◆ WORK REQUIRED ◆
In the entries that follow, the line with "This screenshot has width=800, height=521." opens the range and the line with "Viewport: 974px width, 750px height." closes it; repeat that range exactly, both lines included.

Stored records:
◇ ◇ ◇ ◇ ◇
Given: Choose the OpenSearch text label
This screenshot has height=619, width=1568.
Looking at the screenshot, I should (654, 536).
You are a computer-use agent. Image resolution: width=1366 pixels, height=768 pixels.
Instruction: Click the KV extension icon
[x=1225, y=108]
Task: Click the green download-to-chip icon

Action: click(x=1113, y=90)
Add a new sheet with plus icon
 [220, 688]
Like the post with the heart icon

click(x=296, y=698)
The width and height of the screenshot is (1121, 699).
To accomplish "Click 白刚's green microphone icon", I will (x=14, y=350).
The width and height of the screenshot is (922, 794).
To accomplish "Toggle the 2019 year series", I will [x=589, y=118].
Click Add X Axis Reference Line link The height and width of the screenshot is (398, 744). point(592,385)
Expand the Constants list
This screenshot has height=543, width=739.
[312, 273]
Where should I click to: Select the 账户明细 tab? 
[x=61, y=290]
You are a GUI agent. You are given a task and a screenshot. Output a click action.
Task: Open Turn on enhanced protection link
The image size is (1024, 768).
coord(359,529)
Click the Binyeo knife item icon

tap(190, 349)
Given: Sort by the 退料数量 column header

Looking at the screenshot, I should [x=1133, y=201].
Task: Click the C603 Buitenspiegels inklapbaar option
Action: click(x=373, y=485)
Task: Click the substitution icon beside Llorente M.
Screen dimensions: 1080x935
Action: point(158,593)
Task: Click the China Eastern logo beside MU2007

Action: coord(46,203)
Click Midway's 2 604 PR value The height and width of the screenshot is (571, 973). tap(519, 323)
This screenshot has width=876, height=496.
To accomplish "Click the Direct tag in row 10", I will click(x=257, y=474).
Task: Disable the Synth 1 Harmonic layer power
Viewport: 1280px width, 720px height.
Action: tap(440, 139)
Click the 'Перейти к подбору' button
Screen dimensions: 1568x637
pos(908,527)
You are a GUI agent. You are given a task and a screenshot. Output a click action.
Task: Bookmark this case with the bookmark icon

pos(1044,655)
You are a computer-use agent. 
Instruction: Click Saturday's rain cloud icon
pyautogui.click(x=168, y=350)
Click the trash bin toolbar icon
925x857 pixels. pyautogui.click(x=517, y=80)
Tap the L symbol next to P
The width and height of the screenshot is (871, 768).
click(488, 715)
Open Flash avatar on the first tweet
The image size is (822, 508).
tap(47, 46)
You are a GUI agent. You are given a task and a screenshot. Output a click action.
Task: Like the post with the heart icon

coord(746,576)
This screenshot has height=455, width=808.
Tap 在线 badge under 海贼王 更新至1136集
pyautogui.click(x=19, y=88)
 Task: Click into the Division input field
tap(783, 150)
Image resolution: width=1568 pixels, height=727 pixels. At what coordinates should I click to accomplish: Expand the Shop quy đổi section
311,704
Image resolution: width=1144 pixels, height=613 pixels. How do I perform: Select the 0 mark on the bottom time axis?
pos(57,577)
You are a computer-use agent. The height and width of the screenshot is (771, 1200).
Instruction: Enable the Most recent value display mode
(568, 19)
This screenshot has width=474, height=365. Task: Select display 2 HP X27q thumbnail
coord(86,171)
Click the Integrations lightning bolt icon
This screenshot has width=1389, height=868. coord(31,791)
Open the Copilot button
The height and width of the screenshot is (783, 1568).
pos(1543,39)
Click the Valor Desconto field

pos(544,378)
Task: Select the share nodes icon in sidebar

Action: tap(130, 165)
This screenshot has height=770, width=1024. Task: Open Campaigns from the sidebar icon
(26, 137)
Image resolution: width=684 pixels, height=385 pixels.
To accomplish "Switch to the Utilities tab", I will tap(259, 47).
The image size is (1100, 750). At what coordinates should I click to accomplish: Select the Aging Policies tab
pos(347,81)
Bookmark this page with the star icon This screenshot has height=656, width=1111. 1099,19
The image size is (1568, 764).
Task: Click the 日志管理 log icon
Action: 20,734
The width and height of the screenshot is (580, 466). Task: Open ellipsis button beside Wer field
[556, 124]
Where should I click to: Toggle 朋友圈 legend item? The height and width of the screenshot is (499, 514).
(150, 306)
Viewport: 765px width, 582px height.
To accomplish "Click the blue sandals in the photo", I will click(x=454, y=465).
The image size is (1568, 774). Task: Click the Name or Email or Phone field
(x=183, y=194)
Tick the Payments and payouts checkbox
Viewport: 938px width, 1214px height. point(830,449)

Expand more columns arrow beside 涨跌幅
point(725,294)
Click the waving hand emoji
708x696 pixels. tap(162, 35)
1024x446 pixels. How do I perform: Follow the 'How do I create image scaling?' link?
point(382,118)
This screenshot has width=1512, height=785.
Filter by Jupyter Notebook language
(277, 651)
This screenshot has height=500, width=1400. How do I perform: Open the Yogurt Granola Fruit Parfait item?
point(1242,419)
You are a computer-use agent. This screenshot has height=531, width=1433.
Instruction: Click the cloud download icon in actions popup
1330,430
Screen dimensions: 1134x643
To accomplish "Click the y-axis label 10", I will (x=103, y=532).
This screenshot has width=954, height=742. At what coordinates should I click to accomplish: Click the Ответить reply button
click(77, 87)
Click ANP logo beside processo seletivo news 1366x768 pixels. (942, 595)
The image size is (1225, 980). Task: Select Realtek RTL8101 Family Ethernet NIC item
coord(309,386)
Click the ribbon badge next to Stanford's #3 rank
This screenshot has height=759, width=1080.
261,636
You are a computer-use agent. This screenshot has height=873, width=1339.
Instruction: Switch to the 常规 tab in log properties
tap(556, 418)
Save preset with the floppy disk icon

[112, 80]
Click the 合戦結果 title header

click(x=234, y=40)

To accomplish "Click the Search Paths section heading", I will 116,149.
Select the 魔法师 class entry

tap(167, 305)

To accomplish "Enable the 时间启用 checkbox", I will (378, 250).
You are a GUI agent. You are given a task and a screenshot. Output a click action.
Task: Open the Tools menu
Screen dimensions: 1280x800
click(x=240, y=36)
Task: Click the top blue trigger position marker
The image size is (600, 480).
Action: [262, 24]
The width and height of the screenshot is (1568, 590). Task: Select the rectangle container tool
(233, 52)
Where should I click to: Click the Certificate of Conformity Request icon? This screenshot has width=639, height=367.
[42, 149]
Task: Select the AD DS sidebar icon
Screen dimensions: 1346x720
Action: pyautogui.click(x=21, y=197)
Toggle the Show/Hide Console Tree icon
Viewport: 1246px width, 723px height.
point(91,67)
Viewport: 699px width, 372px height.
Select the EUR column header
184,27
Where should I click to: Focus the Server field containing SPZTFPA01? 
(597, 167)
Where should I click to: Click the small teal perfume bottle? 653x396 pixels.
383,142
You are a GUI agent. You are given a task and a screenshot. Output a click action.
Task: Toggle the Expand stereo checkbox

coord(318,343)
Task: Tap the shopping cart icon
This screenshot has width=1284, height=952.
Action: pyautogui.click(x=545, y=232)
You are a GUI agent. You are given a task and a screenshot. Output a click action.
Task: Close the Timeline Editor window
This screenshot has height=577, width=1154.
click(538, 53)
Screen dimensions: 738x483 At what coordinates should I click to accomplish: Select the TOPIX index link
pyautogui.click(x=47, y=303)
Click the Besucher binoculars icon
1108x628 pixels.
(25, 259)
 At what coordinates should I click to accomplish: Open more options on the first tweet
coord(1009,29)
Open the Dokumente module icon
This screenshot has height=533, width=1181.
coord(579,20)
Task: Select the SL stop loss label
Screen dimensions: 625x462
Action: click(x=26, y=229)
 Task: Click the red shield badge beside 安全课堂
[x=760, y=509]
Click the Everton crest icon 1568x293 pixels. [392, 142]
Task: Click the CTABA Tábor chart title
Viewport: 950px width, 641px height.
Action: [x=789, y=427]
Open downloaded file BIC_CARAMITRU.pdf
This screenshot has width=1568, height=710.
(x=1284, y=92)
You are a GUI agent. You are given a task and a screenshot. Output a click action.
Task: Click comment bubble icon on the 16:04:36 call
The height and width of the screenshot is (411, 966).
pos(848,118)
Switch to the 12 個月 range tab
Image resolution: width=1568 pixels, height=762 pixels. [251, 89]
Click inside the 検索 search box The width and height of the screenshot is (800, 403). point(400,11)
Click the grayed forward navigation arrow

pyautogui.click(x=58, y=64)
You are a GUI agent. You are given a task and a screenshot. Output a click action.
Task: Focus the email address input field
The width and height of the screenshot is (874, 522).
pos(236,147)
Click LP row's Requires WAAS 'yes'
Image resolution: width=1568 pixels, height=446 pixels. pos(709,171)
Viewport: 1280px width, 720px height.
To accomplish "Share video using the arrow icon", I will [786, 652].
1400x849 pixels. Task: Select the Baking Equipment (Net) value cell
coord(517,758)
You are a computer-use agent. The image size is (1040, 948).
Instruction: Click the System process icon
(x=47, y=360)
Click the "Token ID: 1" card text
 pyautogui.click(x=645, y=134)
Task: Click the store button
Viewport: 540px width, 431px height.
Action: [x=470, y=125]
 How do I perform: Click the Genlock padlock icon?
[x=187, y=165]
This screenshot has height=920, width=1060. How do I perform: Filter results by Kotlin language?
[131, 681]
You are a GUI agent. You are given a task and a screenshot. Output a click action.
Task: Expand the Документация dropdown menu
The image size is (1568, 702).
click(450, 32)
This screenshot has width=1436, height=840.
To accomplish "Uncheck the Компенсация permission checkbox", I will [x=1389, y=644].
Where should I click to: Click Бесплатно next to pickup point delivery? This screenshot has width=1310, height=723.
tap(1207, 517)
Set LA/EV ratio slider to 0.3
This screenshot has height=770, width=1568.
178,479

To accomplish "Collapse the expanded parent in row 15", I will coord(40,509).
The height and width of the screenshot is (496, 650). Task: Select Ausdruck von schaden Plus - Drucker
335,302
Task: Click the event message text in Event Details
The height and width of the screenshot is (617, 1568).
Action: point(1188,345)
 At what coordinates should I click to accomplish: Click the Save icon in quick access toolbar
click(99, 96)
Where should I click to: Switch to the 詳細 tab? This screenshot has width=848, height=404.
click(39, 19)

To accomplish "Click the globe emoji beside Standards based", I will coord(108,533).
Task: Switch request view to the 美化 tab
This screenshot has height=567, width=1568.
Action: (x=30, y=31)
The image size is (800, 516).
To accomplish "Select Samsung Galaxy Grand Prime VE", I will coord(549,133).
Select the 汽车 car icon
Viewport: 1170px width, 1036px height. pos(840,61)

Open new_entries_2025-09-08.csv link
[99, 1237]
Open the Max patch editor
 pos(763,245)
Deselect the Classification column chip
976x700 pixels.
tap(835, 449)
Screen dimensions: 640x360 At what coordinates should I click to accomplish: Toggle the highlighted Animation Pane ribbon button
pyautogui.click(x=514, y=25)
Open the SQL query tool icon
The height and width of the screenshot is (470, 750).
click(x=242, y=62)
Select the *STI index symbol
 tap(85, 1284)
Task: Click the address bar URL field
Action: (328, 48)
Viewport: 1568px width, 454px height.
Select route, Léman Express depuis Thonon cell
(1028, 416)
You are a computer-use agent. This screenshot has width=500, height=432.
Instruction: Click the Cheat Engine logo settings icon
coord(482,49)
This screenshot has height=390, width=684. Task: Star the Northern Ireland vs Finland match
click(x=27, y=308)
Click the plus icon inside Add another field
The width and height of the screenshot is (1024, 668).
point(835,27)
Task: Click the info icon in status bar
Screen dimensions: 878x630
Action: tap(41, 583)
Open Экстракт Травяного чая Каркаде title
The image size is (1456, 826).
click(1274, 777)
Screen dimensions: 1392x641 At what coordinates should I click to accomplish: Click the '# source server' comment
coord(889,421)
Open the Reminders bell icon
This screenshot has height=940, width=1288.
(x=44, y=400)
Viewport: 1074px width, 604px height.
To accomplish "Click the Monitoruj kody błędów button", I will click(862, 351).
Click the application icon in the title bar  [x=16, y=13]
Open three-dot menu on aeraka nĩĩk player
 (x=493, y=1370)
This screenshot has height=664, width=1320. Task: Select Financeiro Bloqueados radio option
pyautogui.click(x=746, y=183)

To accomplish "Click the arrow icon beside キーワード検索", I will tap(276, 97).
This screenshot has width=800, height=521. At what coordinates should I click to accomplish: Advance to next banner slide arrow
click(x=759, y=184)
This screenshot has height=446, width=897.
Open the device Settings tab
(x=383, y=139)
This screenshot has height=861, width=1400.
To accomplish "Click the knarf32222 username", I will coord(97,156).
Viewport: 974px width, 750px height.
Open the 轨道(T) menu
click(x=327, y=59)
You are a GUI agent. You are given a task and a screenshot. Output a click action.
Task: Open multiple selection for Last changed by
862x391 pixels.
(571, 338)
◇ ◇ ◇ ◇ ◇
◆ SOLUTION TO THIS TASK ◆
This screenshot has width=800, height=521. At what coordinates should I click to accomplish: Advance to next banner slide arrow
click(x=759, y=184)
This screenshot has height=446, width=897.
Open the device Settings tab
(x=383, y=139)
This screenshot has height=861, width=1400.
To accomplish "Click the knarf32222 username", I will coord(97,156).
Viewport: 974px width, 750px height.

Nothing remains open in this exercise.